Это была школа, отличавшаяся гуманностью и просвещенностью. Не надо наказывать мальчика — пусть лучше осознает свою вину. Директор старательно объяснил мне, как жестоко и бесчестно я поступал. Он не спросил меня, так ли все было: не хотел дать мне возможность солгать. Он проследил все ступени, ведущие от моей страсти к фараонам до необоримо овладевшего мною искушения. О Филипе он не знал и не узнал ничего.
— Тебе нравятся эти картинки, Сэмми? Только таким способом добывать их никуда не годится. Нарисуй сам. И вообще, лучше бы ты их вернул — все, что можешь. На вот — возьми. Возьми все.

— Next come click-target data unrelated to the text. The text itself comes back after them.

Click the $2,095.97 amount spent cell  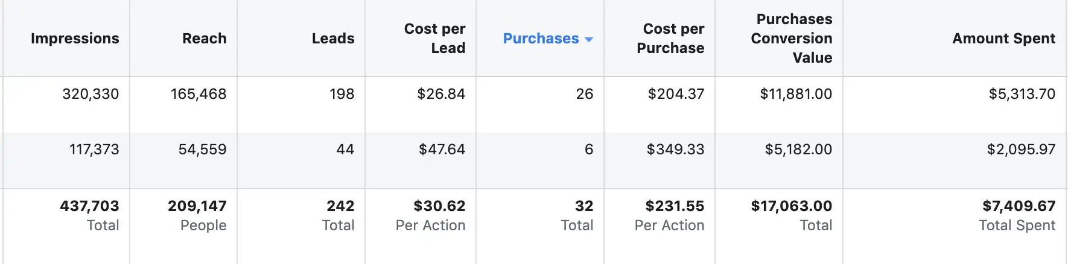tap(1021, 149)

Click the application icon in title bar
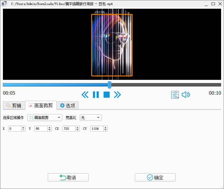pyautogui.click(x=4, y=4)
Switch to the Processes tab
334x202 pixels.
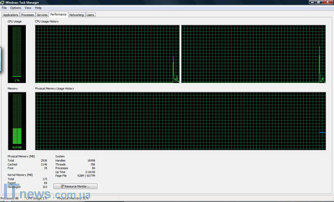coord(28,15)
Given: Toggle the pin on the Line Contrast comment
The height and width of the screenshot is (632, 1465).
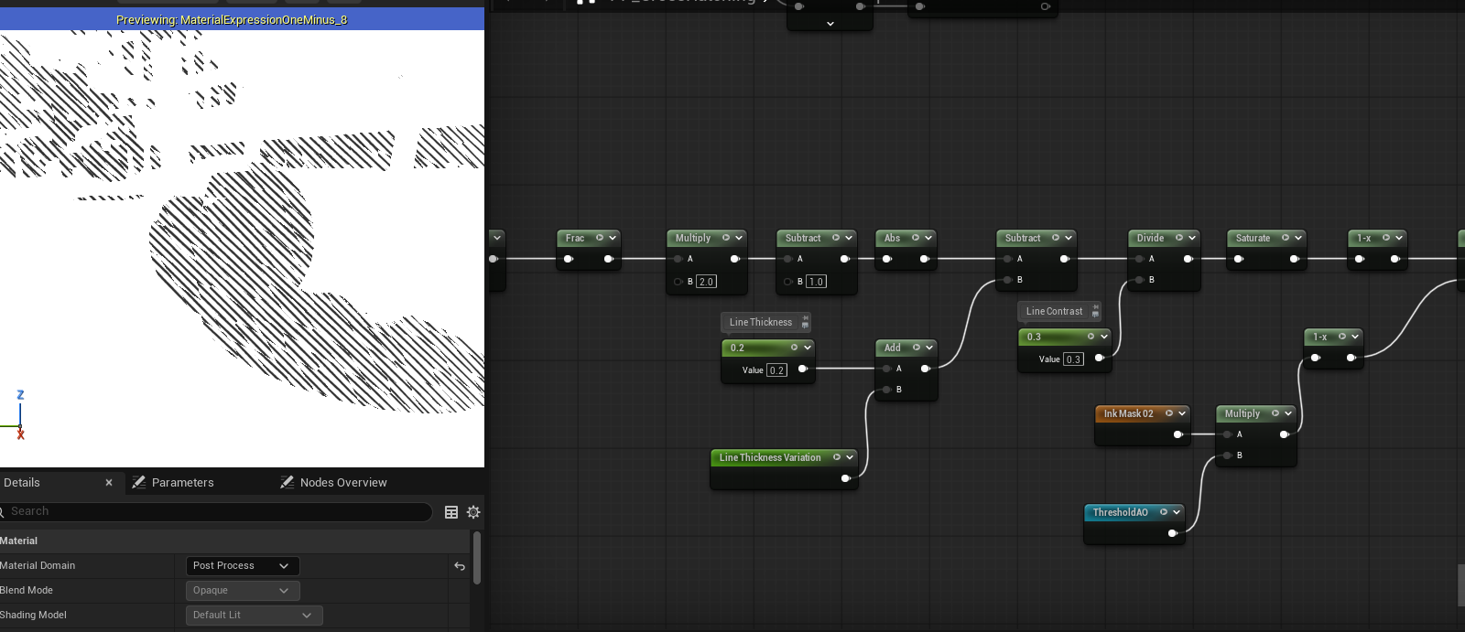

И он дал мне трех фараонов. Думается, ему пришлось повертеться, чтобы их раздобыть. Добрый, прилежный, совестливый человек, он и на милю не приближался к пониманию доверенных ему детей. Он оставил палку в углу, а мою вину — при мне.
Здесь? Вот точка отсчета, которую я ищу?
Нет.
Не отсюда.
Но это было еще не главное, чем Филип мне удружил. Следующее, на что он меня подбил, предвещало его будущие шедевры. Скорее всего это была неумелая проба сил, корявая поделка ученической руки. В ней Филип раскрывается как фигура в трех измерениях, а не какой-нибудь плоский силуэт. Подобно льдине, кончик которой поднялся над водой, эта история свидетельствует о том, какие в Филипе таились глубины. В этом смысле у него всегда было много общего с айсбергом. Он и сегодня такой же бледный, скрытный и каверзный и так же опасен для судоходства. После скандала с этикетками он какое-то время меня сторонился. А я — я дрался, как никогда много и отчаянно, и не думаю, что это сейчас мой взрослый разум подсказывает мне, будто я дрался неистовее из-за желания подчинить и растоптать. А больше всего досталось от меня Джонни. Необъяснимая и неуправляемая ярость против чего-то, маячившего в мозгу, толкала меня к тому единственному, что, я знал, не сможет уклониться от удара, — к лицу Джонни. Но только я двинул его по носу, как он оступился и раскроил себе башку об угол нашего школьного здания. Ну и, конечно, его мамка примчалась к директору, — Джонни из кожи лез, чтобы я понял: он тут ни при чем, — и я снова попал в передрягу. Даже сегодня мне памятны обуревавшие меня тогда чувства — вызова и одиночества. Человек против общества. В первый, но не в последний, раз меня стали избегать. А по мнению директора, соответствующий срок в Ковентри[3] научил бы меня дорожить обществом товарищей и убедил бы, что не дело пользоваться людьми вместо подвесной груши.